Socket Selected for OpenAI's Cybersecurity Grant Program
Socket has been selected for OpenAI's Cybersecurity Grant Program, gaining API credits and access to frontier models via the Trusted Access for Cyber framework. This partnership enhances Socket's ability to detect malicious packages in open-source registries like npm and PyPI in near real-time, countering the increasing speed and automation of supply chain attacks.
Source:Socket
Key Takeaways
- Socket received an OpenAI Cybersecurity Grant to enhance its malicious package detection pipeline.
- OpenAI launched 'Trusted Access for Cyber,' an identity-based framework for defensive acceleration.
- Socket utilizes AI models to analyze npm, PyPI, and other registries in near real-time to detect supply chain attacks.
- AI-assisted analysis enabled Socket to detect the malicious package used in the Axios compromise within six minutes.
Affected Systems
- npm
- PyPI
- Open Source Software
Attack Chain
Threat actors publish malicious packages to open-source registries such as npm and PyPI, often utilizing high-volume publishing, AI-assisted malware authoring, and credential theft targeting maintainers.
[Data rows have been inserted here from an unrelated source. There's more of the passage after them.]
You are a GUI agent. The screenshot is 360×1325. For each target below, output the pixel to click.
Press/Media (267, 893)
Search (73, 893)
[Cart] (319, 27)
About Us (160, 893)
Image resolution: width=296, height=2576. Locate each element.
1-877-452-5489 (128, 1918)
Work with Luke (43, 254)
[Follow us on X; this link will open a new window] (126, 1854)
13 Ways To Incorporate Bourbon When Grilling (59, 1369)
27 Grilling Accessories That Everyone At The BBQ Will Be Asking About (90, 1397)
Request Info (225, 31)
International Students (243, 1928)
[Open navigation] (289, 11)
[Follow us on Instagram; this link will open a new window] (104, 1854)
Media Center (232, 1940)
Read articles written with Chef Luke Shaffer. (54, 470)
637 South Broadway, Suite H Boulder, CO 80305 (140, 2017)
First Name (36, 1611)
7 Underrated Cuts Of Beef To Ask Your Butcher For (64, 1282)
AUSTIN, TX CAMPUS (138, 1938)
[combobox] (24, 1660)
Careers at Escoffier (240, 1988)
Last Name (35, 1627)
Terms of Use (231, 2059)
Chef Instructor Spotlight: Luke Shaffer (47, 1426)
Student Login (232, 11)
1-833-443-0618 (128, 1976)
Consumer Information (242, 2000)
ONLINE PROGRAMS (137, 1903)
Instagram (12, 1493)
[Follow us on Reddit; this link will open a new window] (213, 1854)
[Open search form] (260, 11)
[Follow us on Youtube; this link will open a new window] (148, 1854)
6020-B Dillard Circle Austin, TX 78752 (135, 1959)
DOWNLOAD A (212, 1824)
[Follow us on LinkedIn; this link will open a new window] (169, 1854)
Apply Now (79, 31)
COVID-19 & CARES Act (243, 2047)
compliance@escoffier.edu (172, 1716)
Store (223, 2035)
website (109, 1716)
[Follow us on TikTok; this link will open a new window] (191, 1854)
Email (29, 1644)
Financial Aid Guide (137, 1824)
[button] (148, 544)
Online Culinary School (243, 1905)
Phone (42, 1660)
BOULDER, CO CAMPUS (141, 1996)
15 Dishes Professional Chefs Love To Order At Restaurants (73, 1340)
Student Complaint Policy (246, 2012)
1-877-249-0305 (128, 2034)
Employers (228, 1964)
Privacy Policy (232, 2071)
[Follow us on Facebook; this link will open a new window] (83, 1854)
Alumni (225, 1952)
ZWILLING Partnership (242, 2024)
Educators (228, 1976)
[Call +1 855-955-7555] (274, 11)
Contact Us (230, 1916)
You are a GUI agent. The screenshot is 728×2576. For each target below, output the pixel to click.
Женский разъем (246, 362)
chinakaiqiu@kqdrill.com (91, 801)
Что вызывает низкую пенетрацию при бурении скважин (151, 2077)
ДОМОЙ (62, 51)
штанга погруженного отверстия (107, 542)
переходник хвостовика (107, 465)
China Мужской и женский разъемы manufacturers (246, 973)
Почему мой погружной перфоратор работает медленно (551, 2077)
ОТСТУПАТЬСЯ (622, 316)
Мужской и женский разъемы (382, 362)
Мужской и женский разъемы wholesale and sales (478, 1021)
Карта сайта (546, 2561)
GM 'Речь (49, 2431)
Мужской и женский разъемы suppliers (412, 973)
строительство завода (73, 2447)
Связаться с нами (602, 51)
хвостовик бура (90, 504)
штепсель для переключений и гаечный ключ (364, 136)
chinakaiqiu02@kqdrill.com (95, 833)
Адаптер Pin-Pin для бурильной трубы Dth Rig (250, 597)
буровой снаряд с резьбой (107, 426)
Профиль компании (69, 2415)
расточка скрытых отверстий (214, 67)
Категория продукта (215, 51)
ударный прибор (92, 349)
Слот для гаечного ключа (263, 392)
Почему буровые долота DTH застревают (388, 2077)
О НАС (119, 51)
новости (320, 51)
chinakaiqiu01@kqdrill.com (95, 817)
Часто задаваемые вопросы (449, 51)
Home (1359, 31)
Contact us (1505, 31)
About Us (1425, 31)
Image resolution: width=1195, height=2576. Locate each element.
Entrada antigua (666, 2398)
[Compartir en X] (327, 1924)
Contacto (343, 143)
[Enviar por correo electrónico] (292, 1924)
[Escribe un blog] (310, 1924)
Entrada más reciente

Downstream projects inadvertently pull these compromised dependencies, leading to supply chain compromises. Defenders utilize AI-assisted analysis to evaluate code, behavior, metadata, and publishing patterns to flag and block these packages before widespread impact.
Detection Availability
- YARA Rules: No
- Sigma Rules: No
- Snort/Suricata Rules: No
- KQL Queries: No
- Splunk SPL Queries: No
- EQL Queries: No
- Other Detection Logic: No
No specific detection rules or queries are provided in the article.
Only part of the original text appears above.